The mission, officially known as STS-130, and its conclusion were virtually flawless, NASA officials said. "The landing today went as smooth as you could hope for—by the numbers," said shuttle launch integration manager Mike Moses, in a statement.
"It was an outstanding mission—I can't be happier with the success we had and look forward to repeating that on our next mission," said Moses.
The shuttle crew was busy during its time in space, which began Feb 8.
Crewmembers conducted a live Q&A session with President Obama last week, during which Obama asked them what it would take to get humans to Mars.

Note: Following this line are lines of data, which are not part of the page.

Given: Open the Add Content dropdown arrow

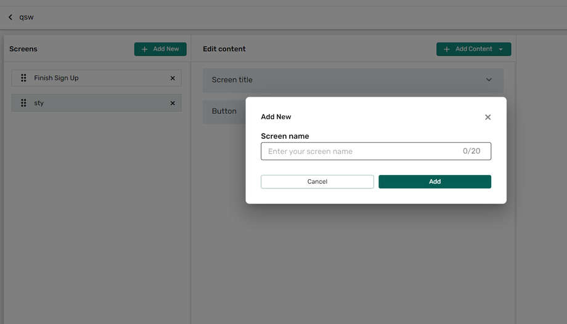Looking at the screenshot, I should click(x=501, y=49).
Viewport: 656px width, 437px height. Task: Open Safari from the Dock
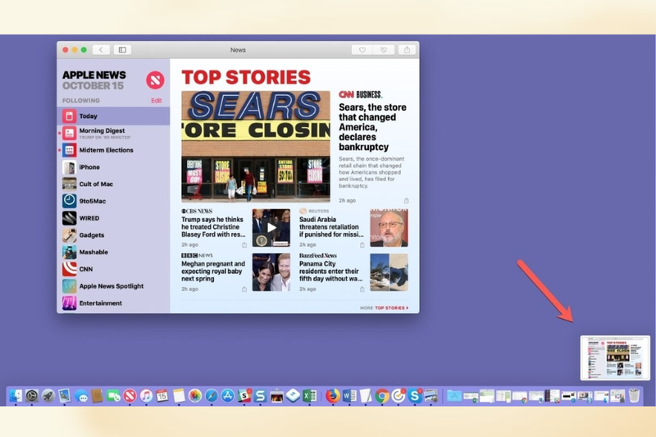pyautogui.click(x=212, y=396)
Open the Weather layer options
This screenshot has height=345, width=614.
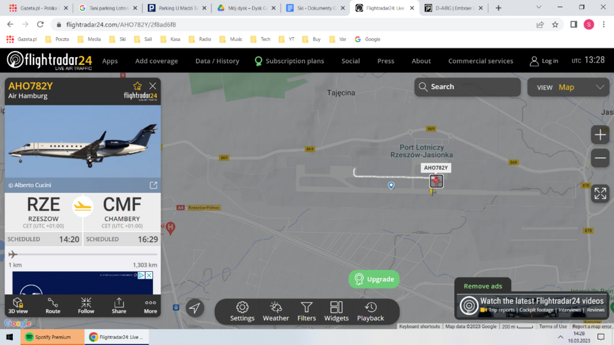coord(276,311)
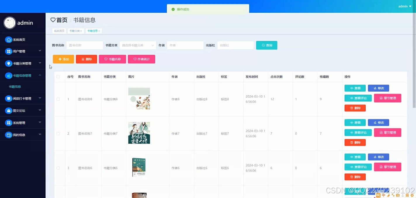
Task: Switch to the 书籍分类 tab
Action: click(74, 31)
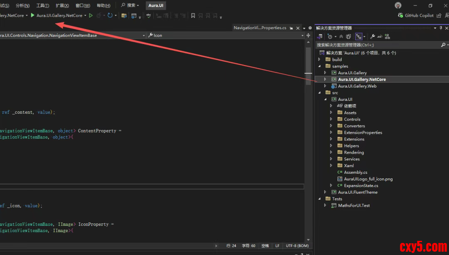Viewport: 449px width, 255px height.
Task: Toggle auto-hide pin on Solution Explorer panel
Action: click(441, 28)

They also performed an overnight spacewalk to open the new cupola observatory on the International Space Station. The astronauts exited the shuttle Endeavour late Tuesday to begin the 5-hour, 48 minute jaunt, and returned at 3:03 a.m. EST Wednesday.
Outside Endeavour, astronauts Robert Behnken and Nicholas Patrick removed insulation blankets from the cupola, a robotic control station that offers 360-degree, space-front views through seven windows.

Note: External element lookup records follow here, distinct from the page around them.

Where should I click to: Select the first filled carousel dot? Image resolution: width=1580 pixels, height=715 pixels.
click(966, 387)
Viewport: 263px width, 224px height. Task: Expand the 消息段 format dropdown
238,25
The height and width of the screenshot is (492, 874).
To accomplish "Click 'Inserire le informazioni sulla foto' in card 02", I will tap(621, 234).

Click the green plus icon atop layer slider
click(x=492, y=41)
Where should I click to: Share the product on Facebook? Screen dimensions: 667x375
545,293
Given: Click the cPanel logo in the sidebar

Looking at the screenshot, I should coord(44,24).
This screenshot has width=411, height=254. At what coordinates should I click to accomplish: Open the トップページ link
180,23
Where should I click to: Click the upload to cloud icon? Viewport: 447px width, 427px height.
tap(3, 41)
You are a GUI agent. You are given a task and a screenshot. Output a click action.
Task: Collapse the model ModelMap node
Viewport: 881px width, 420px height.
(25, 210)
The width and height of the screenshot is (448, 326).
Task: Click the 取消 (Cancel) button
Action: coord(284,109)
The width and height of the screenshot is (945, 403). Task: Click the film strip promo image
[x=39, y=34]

Endeavour pilot Terry Virts then opened the windows one at a time while mission specialist Kathryn Hire congratulated the crew for "raising the curtain on a bay window to the world."

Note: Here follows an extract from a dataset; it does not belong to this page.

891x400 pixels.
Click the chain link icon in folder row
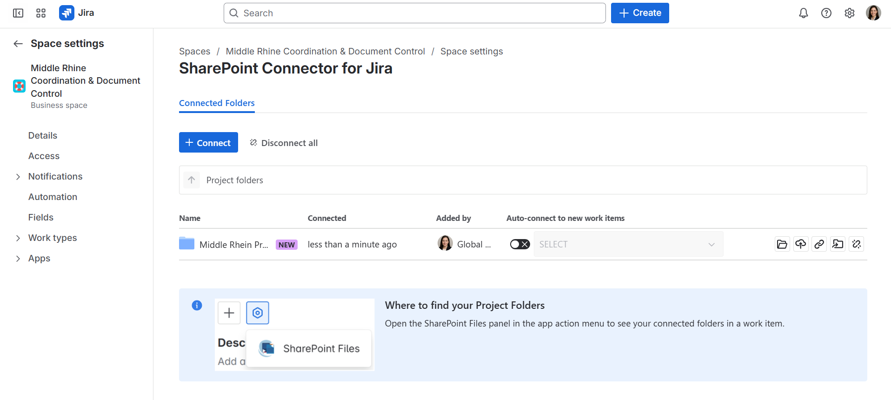819,244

Also during the spacewalk, Behnken opened an ammonia loop that's designed to let coolant flow through the space station's new Tranquility module, which houses the cupola, and Patrick connected heater and data cables.
STS-130 saw the astronauts perform three spacewalks in total to conduct maintenance and repair operations on the ISS.
Endeavour carried a six-member crew, including pilot Virts, commander George Zamka, and mission specialists Behnken, Hire, Patrick, and Steve Robinson.
STS-130 is Endeavour's 24th flight and the 130th for the space shuttle program overall. NASA is cancelling the program at the end of this year, and there are only four remaining missions scheduled through the remainder of 2010.